2000-03-14: William Yeh (pjyeh@cis.nctu.edu.tw)

  1. Added const qualifiers to the variables in the definition of the CScanner object and to the variables in the declarations and definitions of c_scanner_new() and c_scanner_input_text(). Stylist changes to make the source confirm more strictly to the ANSI C standard.
  2. Modified the definition of the CScanner object and the c_scanner_new() code to remove redundant code. Stylist changes to make the code more readable.
  3. Added include guard in the header file to avoid the nested include "cscanner.h" problem.
  4. Added "extern C" device into cscanner.h to make C and C++ share the same object code.
  5. Moved the four "#include" lines from cscanner.h to cscanner.c to reduce the external dependency of cscanner.h and thus make the interface cleaner.

2000-03-14: Version 0.24.

  1. Incorporated changes made by William Yeh (pjyeh@cis.nctu.edu.tw).
  2. Replaced ASCII_ALPHANUM with ASCII_WORD and BIG5_CHINESE with BIG5_WORD. Stylist changes to make token types for the two character sets more symmetrical.

2000-03-13: William Yeh (pjyeh@cis.nctu.edu.tw)
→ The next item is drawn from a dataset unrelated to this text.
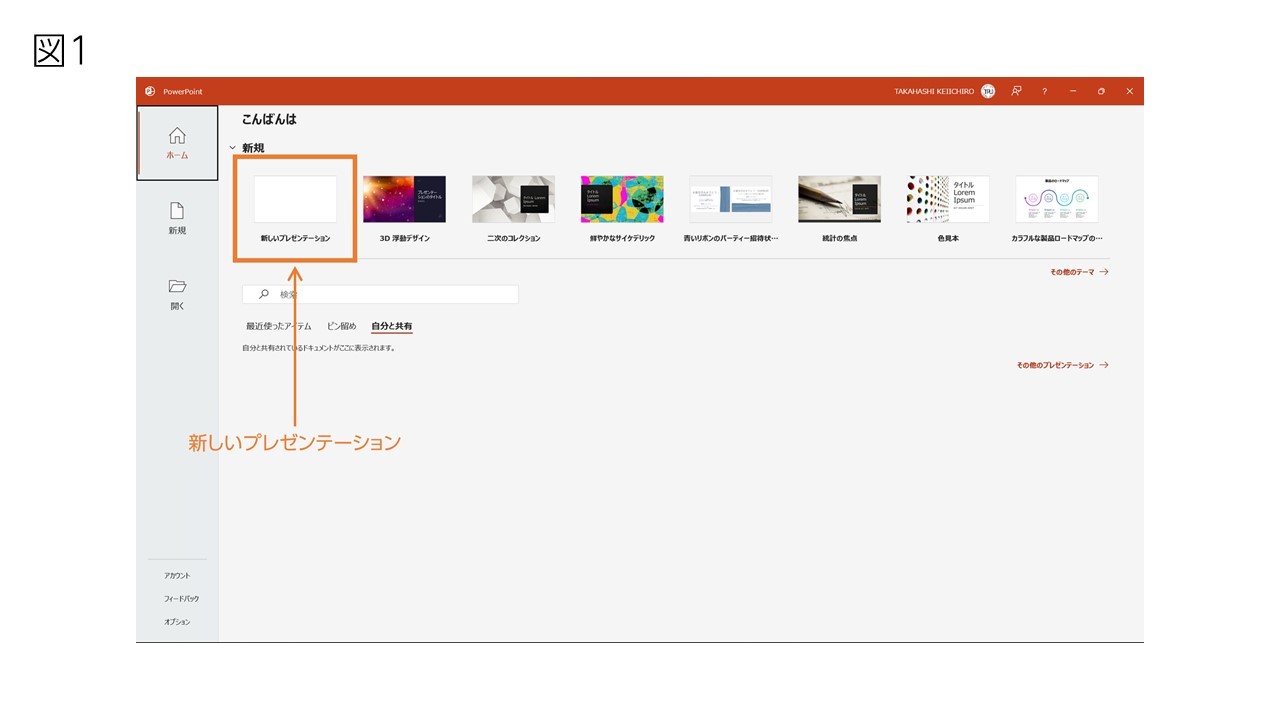Open the 開く folder icon
1280x720 pixels.
[x=177, y=286]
  1. Added const qualifiers to the variables in the declarations and definitions of c_scanner_load_lexicon() and c_scanner_search_lexicon(). Stylist change to make the source confirm more strictly to the ANSI C standard.
  2. Adjusted the orders of if-then judgments in c_scanner_load_lexicon(). Stylist change to make the code more readable.
  3. Replaced the CScanner built-in heapsort and binary search functions with qsort() and bsearch() functions in the ANSI C standard library. A major change to improve the sorting speed and a stylist change to make the source more readable.
  4. Modified c_scanner_free_lexicon() to make the memory allocated for the lexicon correctly freed. A major change fixed a serious bug in the old code.

2000-03-12: Version 0.22.

  1. Used recursion, instead of three loops in version 0.20, in implementing the set of complex word identification algorithms.
  2. The format of the character frequency table charfreq.c changed from 13,060 comma-delimited numbers to a single string of 13,060 characters long.

2000-03-12: Version 0.20.

  1. Added the set of four "complex" algorithms used in MMSEG.
  2. Since this set of algorithms require character frequency information, a character frequency table is now supplied with CScanner.
  3. Although this is a significant change in the program, the interface has not changed too much. The only change is the c_scanner_get_token() function; a second argument was added for specifying the algorithm to be used.

2000-03-10: Version 0.10. First public release of CScanner. The forward maximum matching algorithm was implemented.